- [WORK TO COMPLETE]
How many of the lines below have "agent" in them? Say the number and nothing more.

(Saved data entries)
# # # #

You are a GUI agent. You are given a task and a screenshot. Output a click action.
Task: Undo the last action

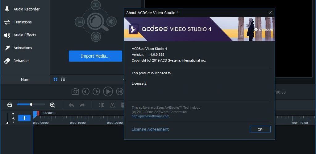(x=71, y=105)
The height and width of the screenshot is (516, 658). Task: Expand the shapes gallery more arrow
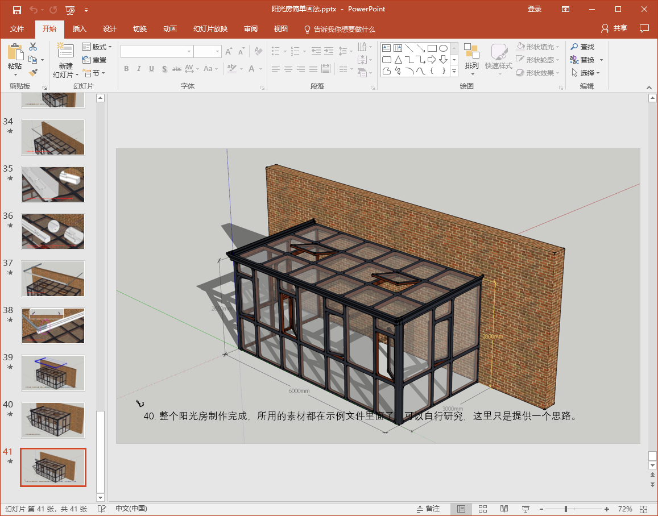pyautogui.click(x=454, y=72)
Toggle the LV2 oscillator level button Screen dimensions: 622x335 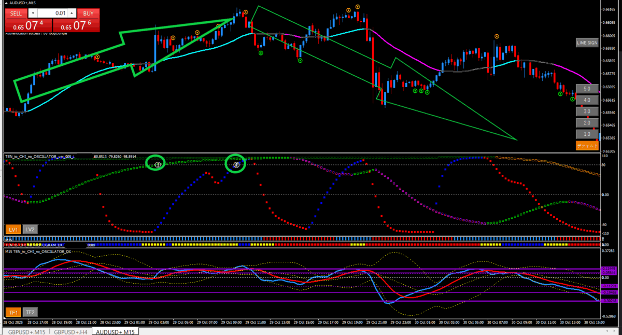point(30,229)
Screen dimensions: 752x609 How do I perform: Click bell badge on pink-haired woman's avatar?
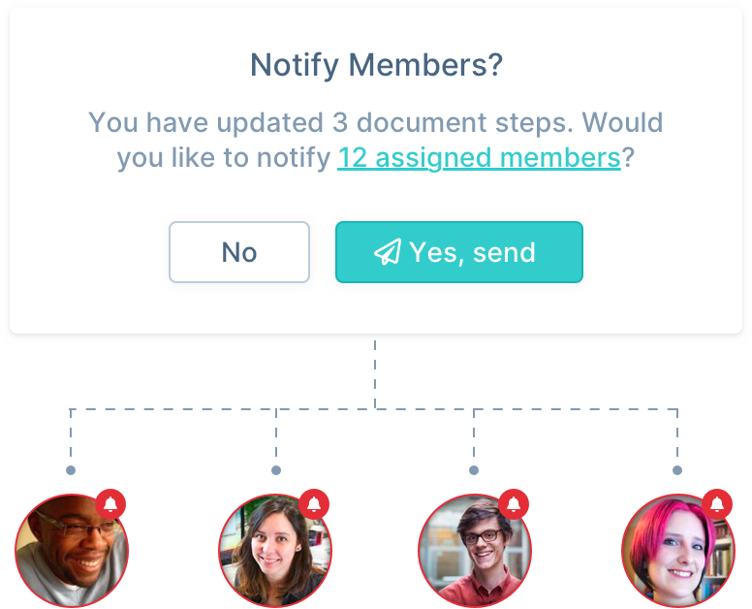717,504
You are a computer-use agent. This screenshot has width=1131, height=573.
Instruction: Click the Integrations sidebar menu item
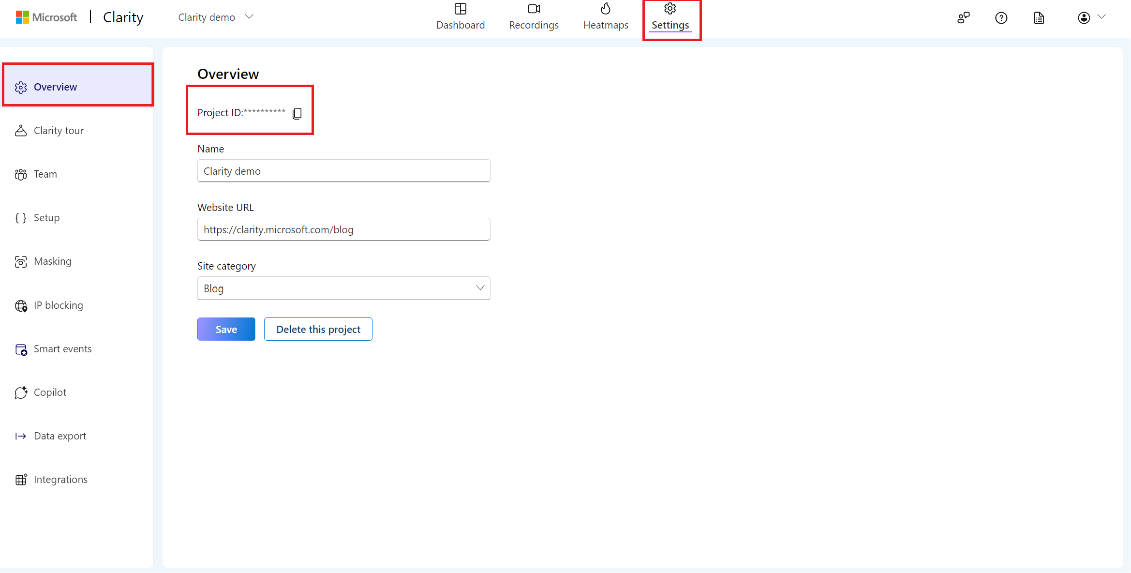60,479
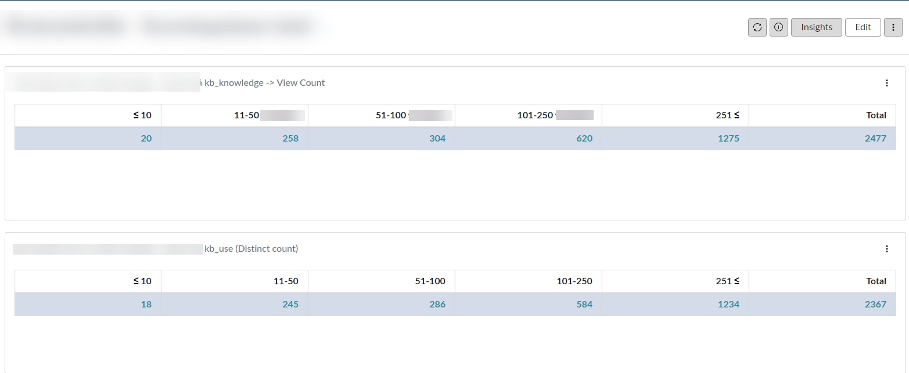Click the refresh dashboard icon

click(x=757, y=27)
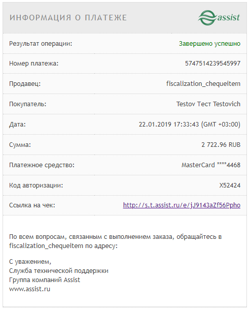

# # # #

- [YOUR SOLUTION]
2